| Exercise directions |
Extend the piece below on the productivity industry and technical founders, beginning right after its final sentence.
==== Supplied passage ====
The productivity industry has a structural incentive problem
Most productivity content is created by people who sell productivity products. Books sell. Courses sell. Apps sell. Frameworks sell. There's nothing wrong with that, but it creates a structural pressure toward addition. Every new framework is a new product. Every new tool is a new subscription. The incentive is to keep producing new things to adopt.
The result is a market that's extraordinarily good at generating new approaches and much less interested in examining whether the approaches actually reduce load over time. Founders who've cycled through multiple systems know this. The system works until it doesn't. Then there's another system.
We started from a different question: what if the load reduction doesn't come from adopting something new, but from removing something that's creating drag in what already exists?
Technical founders face a specific version of this problem
The founders who tend to work with Wuwehu are technically sophisticated. They understand how systems work. They can see the logic in a new framework and evaluate it accurately. That competence, though, creates a particular trap.
==== Entries shown ====
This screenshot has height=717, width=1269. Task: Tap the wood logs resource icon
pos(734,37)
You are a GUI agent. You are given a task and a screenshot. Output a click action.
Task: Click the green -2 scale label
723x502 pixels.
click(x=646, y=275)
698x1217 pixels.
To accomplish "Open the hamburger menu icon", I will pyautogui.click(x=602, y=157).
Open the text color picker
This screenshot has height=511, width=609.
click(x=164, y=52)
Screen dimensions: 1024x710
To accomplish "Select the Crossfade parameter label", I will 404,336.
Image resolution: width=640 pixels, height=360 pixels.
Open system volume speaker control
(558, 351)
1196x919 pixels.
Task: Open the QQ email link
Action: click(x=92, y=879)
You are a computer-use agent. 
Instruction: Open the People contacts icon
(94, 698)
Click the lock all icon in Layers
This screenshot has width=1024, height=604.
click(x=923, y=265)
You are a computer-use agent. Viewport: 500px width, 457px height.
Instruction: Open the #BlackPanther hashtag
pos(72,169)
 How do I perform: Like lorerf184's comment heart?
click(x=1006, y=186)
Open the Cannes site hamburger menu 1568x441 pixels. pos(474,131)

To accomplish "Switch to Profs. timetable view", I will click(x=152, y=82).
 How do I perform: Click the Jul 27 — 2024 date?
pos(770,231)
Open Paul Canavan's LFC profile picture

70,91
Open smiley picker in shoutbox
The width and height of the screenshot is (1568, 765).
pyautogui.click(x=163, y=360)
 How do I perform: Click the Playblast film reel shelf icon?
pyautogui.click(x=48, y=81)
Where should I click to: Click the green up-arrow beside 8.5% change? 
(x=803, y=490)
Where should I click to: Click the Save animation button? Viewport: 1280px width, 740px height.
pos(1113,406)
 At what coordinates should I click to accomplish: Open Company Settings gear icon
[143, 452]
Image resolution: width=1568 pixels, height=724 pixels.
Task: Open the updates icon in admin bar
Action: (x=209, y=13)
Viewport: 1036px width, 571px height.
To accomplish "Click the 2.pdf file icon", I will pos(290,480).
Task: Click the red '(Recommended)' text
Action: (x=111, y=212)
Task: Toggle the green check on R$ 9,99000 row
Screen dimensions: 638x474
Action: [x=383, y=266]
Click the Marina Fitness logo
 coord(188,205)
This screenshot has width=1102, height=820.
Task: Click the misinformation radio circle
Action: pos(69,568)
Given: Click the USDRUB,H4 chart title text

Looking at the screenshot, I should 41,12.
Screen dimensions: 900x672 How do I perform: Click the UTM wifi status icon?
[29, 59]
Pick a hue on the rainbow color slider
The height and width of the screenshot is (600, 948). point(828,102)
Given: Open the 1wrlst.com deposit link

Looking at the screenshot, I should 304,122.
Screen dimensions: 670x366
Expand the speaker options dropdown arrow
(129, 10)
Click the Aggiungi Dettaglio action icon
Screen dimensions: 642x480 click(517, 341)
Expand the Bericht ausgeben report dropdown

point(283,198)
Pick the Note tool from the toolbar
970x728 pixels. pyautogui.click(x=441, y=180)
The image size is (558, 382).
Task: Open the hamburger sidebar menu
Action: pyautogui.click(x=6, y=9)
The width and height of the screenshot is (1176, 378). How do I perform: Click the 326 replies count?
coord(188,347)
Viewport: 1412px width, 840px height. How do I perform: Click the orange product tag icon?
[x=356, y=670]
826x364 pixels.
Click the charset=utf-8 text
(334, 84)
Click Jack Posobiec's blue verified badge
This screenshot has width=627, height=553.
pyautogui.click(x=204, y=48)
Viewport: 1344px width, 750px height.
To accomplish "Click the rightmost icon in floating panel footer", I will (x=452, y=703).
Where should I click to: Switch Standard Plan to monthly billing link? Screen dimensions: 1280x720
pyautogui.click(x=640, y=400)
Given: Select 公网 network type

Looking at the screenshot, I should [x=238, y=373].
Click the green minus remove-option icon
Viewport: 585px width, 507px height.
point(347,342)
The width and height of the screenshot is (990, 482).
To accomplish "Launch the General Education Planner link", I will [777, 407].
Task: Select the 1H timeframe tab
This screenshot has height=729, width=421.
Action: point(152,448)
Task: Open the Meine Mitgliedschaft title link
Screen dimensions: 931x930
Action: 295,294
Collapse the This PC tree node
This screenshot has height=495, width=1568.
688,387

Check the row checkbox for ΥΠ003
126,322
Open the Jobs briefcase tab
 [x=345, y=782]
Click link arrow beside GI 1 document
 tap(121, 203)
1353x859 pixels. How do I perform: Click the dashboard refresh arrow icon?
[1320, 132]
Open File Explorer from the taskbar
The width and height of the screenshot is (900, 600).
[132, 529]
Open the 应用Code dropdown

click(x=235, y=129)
====
| Exercise result |
When you can understand and implement a new system, you're more likely to try it. When you have a builder's instinct, your default response to a broken thing is often to build a better version. So technically skilled founders tend to accumulate more systems, not fewer. The inbox is managed by a system. The tasks live in a carefully designed project management setup. The calendar has rules. The problem is that each system adds its own maintenance cost. The meta-work of managing the systems starts to rival the actual work.
This is different from the founder who never built any system at all. That person needs structure. The technically skilled founder usually needs less of it, not more.
"Complexity is not a sign of sophistication. In an operational context, it's usually a sign that something needs to be removed."
What friction actually is
When we use the word friction, we mean something specific. Friction is any point in an operational process where energy gets absorbed without producing proportional output. It's not the same as effort. Useful work requires effort. Friction is the portion of effort that doesn't go anywhere.
Some friction is obvious: a meeting that could have been an email, a decision that recurs every week because it was never resolved properly. Some is subtle: a tool that requires a minor mode switch every time you use it, a communication norm that generates slightly more back-and-forth than necessary. The subtle friction is often more damaging because it's invisible. You don't notice each individual instance. You just notice that you're tired at the end of a day when nothing that hard happened.
Locating and naming friction precisely is a significant part of what the work involves.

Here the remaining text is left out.